|Author/Contributor(s):||Anderson, William S|
|Publisher:||University of Oklahoma Press|
In his introduction to the volume, editor William S. Anderson provides essential background information, discussing Ovid's life, the reception of the Metamorphoses during Ovid's day and after, and the poem's central issues. The Latin text of the five books is Anderson's own edition, based on years of study of the surviving manuscripts. In the extensive notes that follow the text, Anderson offers both useful summaries of the stories and detailed line-by-line comments.

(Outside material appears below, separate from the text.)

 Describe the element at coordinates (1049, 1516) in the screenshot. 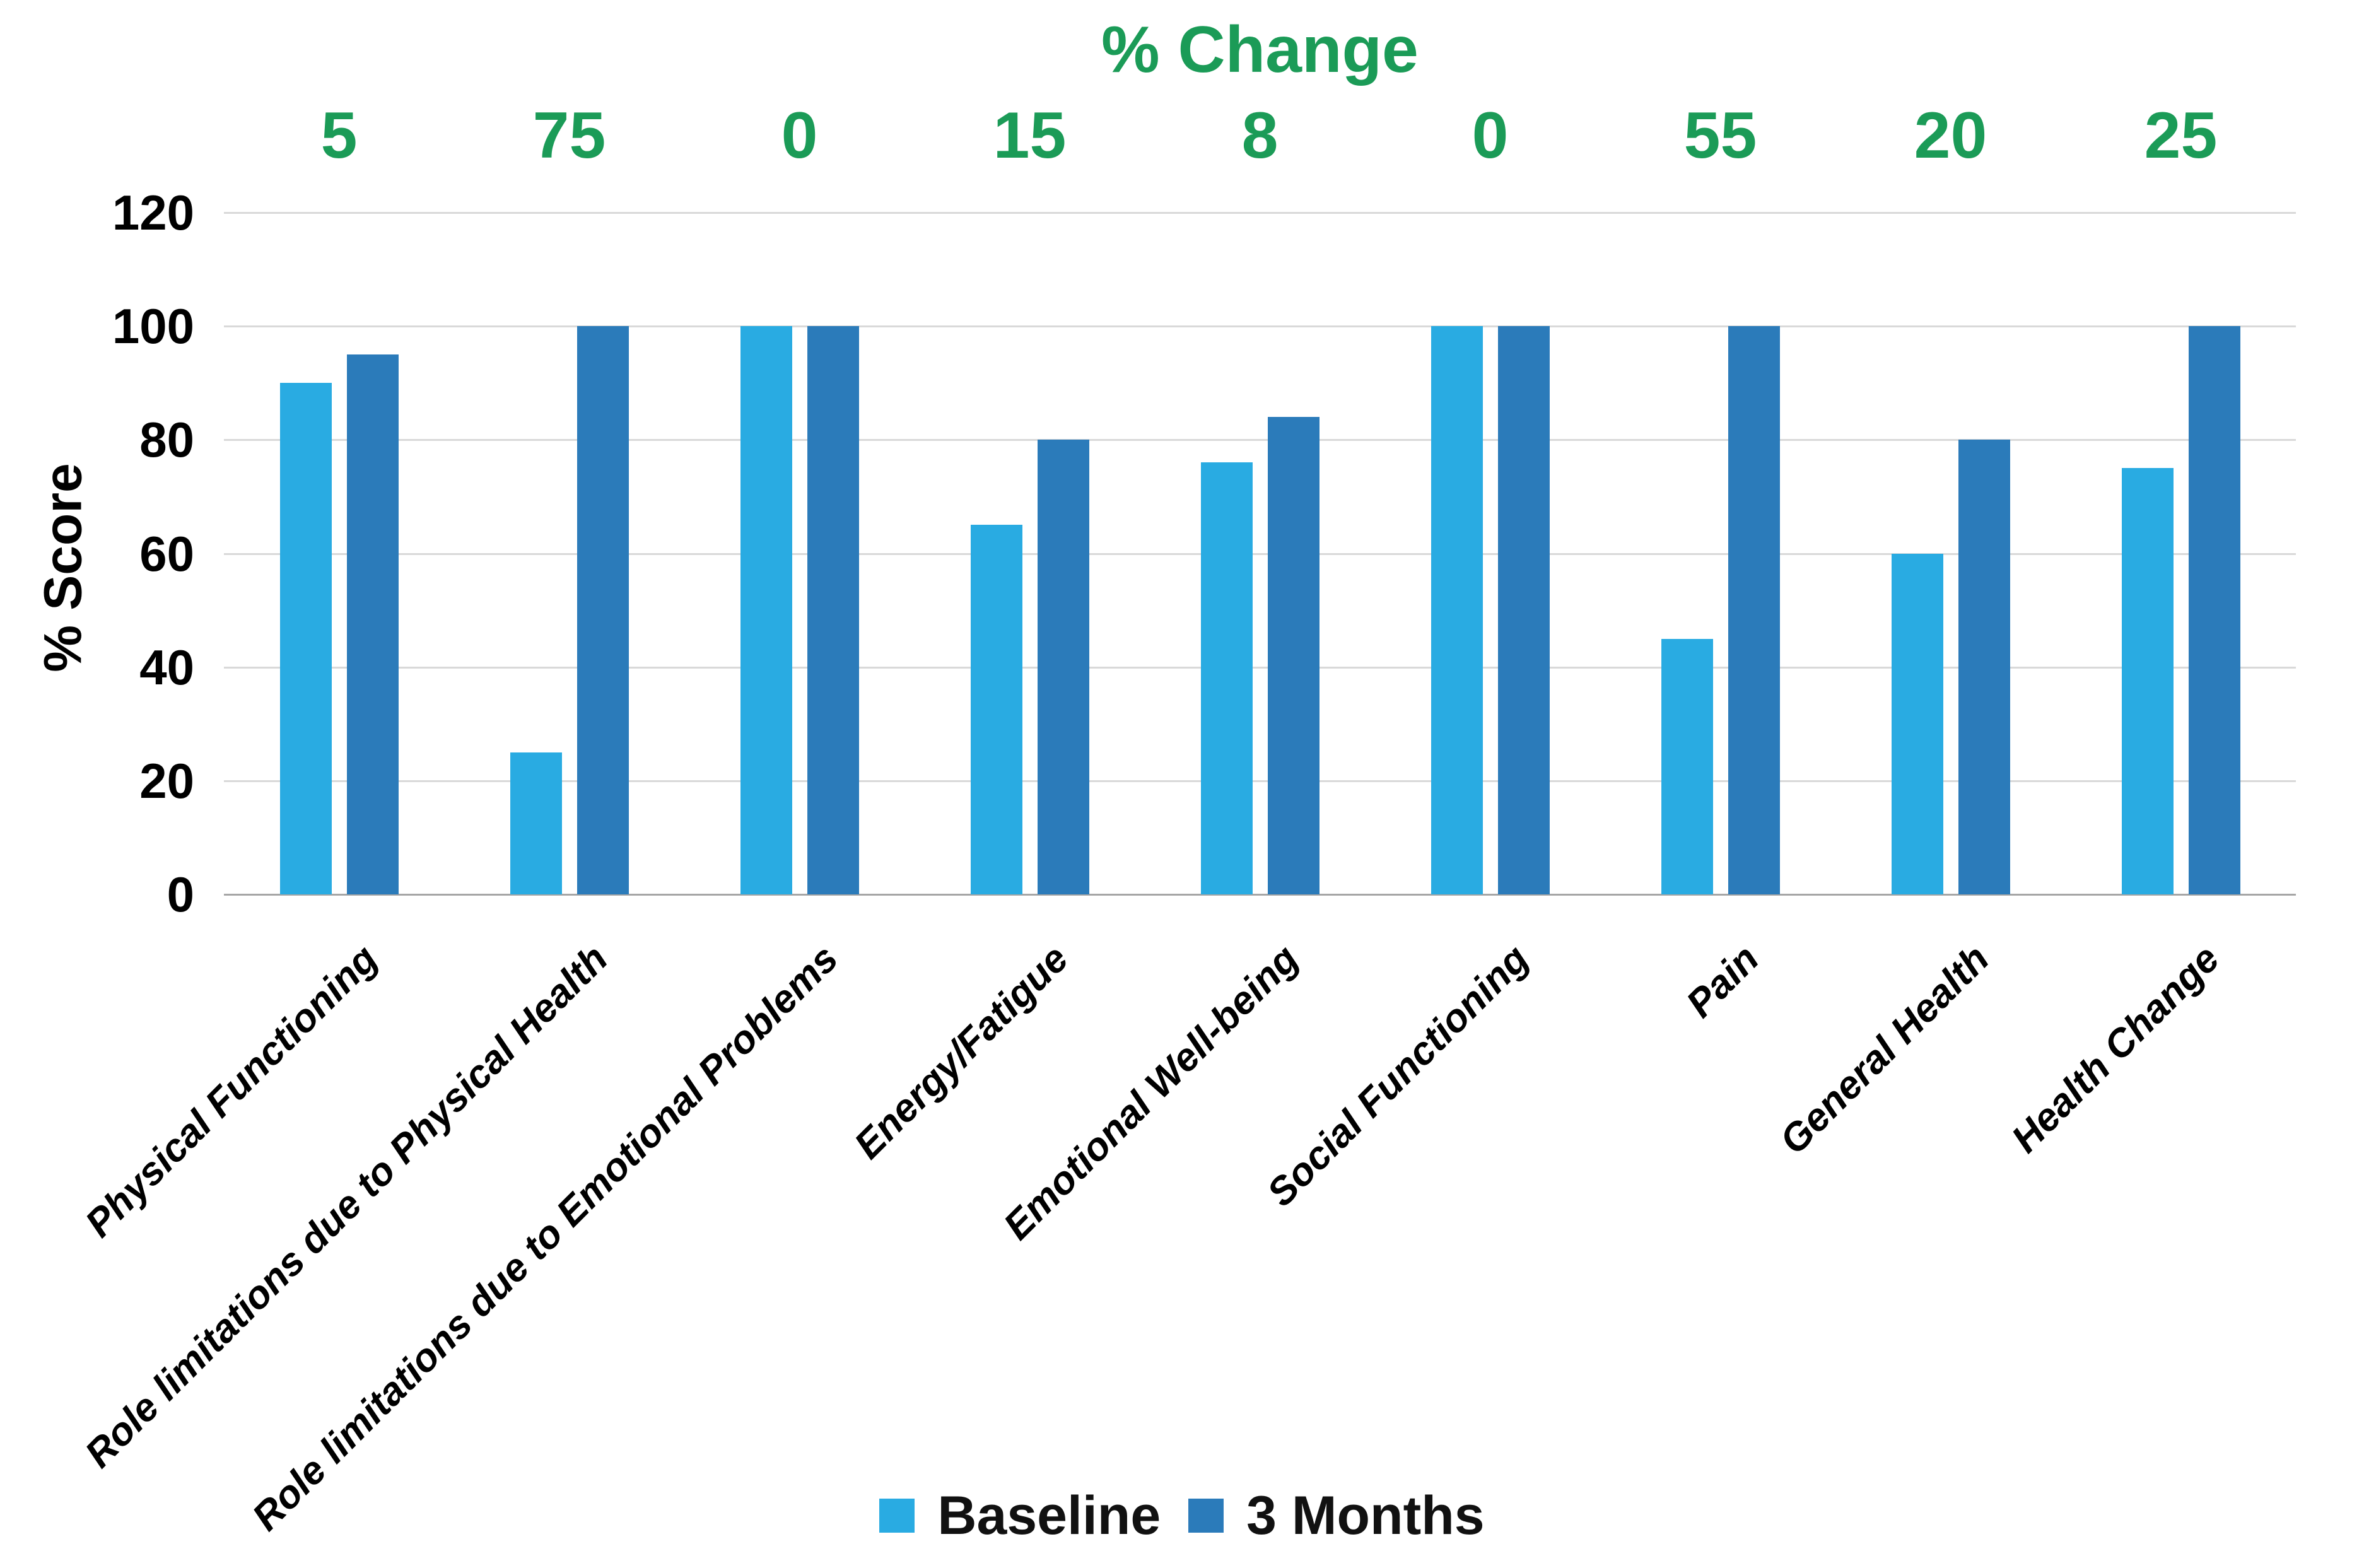

I see `legend-label: Baseline` at that location.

Unlike other epic poems, which concern wars and heroism, the Metamorphoses centers on ordinary human beings, women as well as men, who live in a world of continuous change. The first five books, which include such well-known stories as Apollo and Daphane, Diana and Actaeon, and Narcissus and Echo, deal especially with the relationship between human beings and the gods. Arrogant and lustful, but all-powerful, the gods of Ovid's universe selfishly pursue their own pleasures, frequently at the expense of their human targets. Yet these gods escape unscathed, while the humans, unjustly, are punished. Helpless to defend themselves, they are changed into animal or nonhuman forms.
A resource for students and scholars of Latin, this volume enhances understanding and enjoyment of Ovid's changeable poem about our changeable existence.